__TASK REQUIREMENTS__. Only the last stretch of the records is wanted: restate word for word the line with "You are a computer-use agent. The" and every line after it.

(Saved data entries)
━━━━━━

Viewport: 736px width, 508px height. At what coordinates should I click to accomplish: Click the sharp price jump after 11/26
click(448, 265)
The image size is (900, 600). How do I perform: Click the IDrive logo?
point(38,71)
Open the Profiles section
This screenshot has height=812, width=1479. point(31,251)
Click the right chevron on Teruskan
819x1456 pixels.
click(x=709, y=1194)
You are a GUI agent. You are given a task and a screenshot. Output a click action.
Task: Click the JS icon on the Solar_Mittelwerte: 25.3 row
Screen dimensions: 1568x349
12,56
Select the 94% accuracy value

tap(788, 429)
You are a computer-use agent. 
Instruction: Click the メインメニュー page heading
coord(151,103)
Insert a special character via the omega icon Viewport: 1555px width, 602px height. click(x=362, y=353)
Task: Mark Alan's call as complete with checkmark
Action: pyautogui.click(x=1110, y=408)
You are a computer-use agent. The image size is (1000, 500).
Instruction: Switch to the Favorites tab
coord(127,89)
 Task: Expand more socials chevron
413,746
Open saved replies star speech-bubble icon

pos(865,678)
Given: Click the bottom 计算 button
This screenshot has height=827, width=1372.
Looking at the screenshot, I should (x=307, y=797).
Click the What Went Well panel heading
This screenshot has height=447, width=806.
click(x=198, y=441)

━━━━━━

__WRITTEN SOLUTION__.
You are a computer-use agent. The image size is (1000, 500).
Instruction: Switch to the Favorites tab
coord(127,89)
 Task: Expand more socials chevron
413,746
Open saved replies star speech-bubble icon

pos(865,678)
Given: Click the bottom 计算 button
This screenshot has height=827, width=1372.
Looking at the screenshot, I should (x=307, y=797).
Click the What Went Well panel heading
This screenshot has height=447, width=806.
click(x=198, y=441)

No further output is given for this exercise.